Apple Watch models with newer iPhones can even route emergency calls through satellite when there’s no cellular or Wi-Fi coverage. Emergency SOS features also let you manually trigger a call to local emergency services by pressing and holding the side button, which is useful in situations where you can’t reach your phone.

Apps and Productivity

Smartwatches run their own app ecosystems. Calendar apps like Google Calendar and Apple Calendar sync to your wrist, so you can glance at your next meeting without touching your phone. Task managers like Todoist and Things let you check off to-do items. Music apps let you store playlists offline or stream through a cellular connection, which is especially handy during workouts with wireless earbuds and no phone. Navigation apps provide turn-by-turn directions through haptic taps on your wrist, so you don’t need to stare at a screen while walking or cycling.

Battery Life Expectations

Battery life is the main constraint, and it varies enormously by device. A standard Apple Watch lasts about 18 hours on a single charge, meaning daily charging is non-negotiable. Samsung Galaxy and Google Pixel watches do better at roughly 40 to 48 hours. The Apple Watch Ultra 2 stretches to 36 hours in normal mode and 72 hours in power saver mode.

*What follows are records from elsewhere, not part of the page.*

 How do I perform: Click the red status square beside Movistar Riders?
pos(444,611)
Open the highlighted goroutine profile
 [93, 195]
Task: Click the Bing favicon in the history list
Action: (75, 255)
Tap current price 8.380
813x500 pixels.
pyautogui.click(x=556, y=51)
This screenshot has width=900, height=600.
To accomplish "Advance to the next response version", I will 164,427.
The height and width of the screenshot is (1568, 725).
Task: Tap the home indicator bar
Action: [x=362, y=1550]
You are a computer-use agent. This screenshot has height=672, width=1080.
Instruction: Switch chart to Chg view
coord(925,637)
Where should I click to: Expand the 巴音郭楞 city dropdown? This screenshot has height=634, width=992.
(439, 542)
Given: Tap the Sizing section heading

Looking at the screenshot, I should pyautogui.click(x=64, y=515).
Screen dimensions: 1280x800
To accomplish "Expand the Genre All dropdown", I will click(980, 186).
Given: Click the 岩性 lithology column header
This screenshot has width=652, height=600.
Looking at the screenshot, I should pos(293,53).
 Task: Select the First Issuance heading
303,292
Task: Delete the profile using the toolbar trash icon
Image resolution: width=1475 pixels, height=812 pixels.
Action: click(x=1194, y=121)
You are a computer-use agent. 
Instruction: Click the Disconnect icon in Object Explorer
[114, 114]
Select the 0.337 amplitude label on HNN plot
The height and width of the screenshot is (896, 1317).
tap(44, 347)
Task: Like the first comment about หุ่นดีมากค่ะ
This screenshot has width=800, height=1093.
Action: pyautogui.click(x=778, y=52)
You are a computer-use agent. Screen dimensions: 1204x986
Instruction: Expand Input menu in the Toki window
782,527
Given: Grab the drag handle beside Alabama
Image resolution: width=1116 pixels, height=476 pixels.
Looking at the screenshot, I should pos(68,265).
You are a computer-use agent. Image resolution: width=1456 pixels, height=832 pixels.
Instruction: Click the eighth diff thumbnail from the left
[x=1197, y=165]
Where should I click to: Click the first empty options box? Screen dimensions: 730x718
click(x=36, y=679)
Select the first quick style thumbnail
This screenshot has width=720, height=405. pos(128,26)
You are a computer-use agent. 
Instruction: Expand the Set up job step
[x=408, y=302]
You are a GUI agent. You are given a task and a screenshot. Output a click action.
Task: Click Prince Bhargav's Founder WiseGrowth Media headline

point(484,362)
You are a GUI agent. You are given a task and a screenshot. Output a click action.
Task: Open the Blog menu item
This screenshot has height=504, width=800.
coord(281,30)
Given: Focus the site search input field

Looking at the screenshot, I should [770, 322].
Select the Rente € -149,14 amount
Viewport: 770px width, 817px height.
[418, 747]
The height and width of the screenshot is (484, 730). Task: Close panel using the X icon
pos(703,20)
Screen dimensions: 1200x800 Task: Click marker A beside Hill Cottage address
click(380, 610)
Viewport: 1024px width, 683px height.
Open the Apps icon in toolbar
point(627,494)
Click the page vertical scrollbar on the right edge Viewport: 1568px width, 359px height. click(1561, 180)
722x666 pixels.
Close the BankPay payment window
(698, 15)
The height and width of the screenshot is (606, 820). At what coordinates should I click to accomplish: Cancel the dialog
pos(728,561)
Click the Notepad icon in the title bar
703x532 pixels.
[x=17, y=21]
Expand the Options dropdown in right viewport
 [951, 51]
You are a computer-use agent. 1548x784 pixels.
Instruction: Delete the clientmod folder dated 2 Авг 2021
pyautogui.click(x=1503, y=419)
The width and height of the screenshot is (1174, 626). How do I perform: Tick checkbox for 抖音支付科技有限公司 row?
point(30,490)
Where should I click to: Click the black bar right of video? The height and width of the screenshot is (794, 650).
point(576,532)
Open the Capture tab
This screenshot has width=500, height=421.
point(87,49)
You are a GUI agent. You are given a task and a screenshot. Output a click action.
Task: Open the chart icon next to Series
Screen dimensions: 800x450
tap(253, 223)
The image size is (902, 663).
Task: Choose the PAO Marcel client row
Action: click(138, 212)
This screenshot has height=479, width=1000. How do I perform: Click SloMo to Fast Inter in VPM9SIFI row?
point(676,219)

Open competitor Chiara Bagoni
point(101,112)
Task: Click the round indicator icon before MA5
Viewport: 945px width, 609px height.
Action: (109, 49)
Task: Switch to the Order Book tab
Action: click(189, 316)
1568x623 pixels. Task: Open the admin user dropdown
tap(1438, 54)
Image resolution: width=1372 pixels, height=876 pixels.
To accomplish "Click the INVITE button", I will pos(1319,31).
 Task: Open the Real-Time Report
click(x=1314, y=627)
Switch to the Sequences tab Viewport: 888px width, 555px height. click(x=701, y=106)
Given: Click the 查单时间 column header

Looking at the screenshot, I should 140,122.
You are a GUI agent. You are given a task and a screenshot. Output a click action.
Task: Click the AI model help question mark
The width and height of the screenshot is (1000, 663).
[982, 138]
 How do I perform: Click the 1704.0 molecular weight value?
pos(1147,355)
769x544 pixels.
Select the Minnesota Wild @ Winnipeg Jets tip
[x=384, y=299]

If battery life is your top priority, specialized fitness watches are in a completely different league. The Garmin Enduro 3 lasts up to 36 days per charge in daily use, or up to 90 days with regular solar recharging. Even its GPS tracking mode runs for 120 hours. The Garmin Instinct 3 with a solar-charging display can theoretically run indefinitely in basic mode with enough sunlight. The tradeoff is that these watches use simpler, lower-power displays and fewer “smart” features compared to Apple or Samsung models.

For most people choosing between a full-featured smartwatch and a fitness-focused one, the decision comes down to whether you want a mini smartphone on your wrist that needs nightly charging, or a rugged fitness tracker that lasts weeks but does less with notifications and apps.